It’s difficult to walk around this city and not feel the presence of my family within it. I look at the Empire State building from my window at work and try to imagine what it must have looked like to my mom when she walked through Manhattan in the 60’s and 70’s. Then I think of my Grandmother doing the same decades before. The scape of the skyline has changed yet I like to think that the emotions evoked by the feel of the city are somewhat comparable, that perhaps my grandmother took some of the same joy from living here that I do.
Growing up in the south I became accustomed to a sense of displacement throughout my life. The feeling that I had not come from where I was and that my roots were difficult to define was all that I knew.
My move to New York changed the face of that reality. Almost every day I see something that makes me think of what my family must have experienced as this city developed over nearly a century. Their workplaces and homes are still here, some of them anyway. The shops and diners they frequented, buses and train lines they traveled, synagogues and cemeteries they knew are all right here. The buildings of my own past, tied so closely into the lives of these people I’ve loved and have known are now not quite so foreign. It makes me feel closer to these people who were born and raised, married and had children and even completed their lives right here within this city. They are my family and finally I’ve begun to feel as though I know them.
I bike the streets of New York and I feel connected. Connected to a piece of my existence that I never knew was even missing until I found it here.
It’s good to be home.




When I was young in Ravenswood, from my bedroom window I could see the Empire State Building at one of the corners. What I saw made the Empire State Building look twice as wide as it is. Only when I was old enough to pay attention did I realize that what I saw was truly an optical illusion.
New Yorkers, I suppose, are a breed unto themselves. I am glad you found your roots where I left mine.

- **Problems to solve**
1 – Answer these questions about the passage on New York:
(a) Where did the writer grow up?
(b) What does the writer do on the streets of New York that brings a feeling of connection?
(c) How did the Empire State Building look from the bedroom window in Ravenswood?
2 – Write out part of the passage on New York word for word. Begin at the words "When I was young" and stop after "I left mine.".

- **Records supplied**
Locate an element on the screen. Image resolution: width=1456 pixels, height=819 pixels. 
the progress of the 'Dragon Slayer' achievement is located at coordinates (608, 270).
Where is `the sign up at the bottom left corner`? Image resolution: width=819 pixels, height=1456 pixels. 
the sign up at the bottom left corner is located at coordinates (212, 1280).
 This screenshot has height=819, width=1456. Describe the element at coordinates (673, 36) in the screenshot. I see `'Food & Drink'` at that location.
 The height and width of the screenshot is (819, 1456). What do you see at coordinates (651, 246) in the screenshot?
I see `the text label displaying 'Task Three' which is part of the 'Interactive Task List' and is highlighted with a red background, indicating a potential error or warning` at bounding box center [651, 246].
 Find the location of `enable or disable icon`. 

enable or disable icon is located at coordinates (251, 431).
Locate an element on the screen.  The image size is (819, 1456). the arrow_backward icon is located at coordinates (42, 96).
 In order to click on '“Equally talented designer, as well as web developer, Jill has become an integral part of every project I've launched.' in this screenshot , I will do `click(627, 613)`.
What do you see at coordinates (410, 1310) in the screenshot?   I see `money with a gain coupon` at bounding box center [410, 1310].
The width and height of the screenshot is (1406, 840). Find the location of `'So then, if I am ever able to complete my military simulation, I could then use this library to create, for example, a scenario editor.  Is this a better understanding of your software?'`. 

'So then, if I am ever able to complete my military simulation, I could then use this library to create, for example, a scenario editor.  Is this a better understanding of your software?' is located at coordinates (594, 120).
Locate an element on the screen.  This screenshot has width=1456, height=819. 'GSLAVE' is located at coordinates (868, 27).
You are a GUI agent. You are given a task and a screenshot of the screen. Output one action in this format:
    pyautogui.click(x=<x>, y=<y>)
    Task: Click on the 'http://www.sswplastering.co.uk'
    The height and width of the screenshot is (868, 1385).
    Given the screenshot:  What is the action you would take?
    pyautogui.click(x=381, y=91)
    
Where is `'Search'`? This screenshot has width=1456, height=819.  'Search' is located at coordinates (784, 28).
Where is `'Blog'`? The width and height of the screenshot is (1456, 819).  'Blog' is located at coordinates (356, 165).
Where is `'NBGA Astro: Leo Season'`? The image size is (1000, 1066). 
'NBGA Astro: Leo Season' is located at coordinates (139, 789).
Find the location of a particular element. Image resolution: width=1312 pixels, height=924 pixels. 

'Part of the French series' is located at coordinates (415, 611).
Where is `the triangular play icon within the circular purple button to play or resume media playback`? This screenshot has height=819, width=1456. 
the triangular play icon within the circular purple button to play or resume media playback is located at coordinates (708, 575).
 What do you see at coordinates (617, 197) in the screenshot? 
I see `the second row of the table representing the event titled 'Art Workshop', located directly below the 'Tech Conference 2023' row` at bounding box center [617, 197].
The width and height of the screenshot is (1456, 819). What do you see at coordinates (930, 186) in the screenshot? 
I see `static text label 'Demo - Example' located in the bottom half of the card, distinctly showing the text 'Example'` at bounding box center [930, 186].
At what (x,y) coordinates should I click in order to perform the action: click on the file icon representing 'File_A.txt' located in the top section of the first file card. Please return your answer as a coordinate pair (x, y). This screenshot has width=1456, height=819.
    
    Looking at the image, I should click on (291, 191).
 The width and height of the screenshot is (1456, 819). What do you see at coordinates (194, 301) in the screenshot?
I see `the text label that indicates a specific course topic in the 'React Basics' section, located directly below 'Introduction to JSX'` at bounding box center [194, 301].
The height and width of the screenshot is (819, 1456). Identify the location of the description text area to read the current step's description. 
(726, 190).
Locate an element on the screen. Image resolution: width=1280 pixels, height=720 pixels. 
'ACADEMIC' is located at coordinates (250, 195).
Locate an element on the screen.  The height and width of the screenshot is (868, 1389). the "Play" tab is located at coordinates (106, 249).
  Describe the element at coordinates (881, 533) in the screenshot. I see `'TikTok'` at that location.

- **Answer section**
1 –
(a) In the south.
(b) Bikes them.
(c) Twice as wide as it is, which turned out to be an optical illusion.

2 –
When I was young in Ravenswood, from my bedroom window I could see the Empire State Building at one of the corners. What I saw made the Empire State Building look twice as wide as it is. Only when I was old enough to pay attention did I realize that what I saw was truly an optical illusion.
New Yorkers, I suppose, are a breed unto themselves. I am glad you found your roots where I left mine.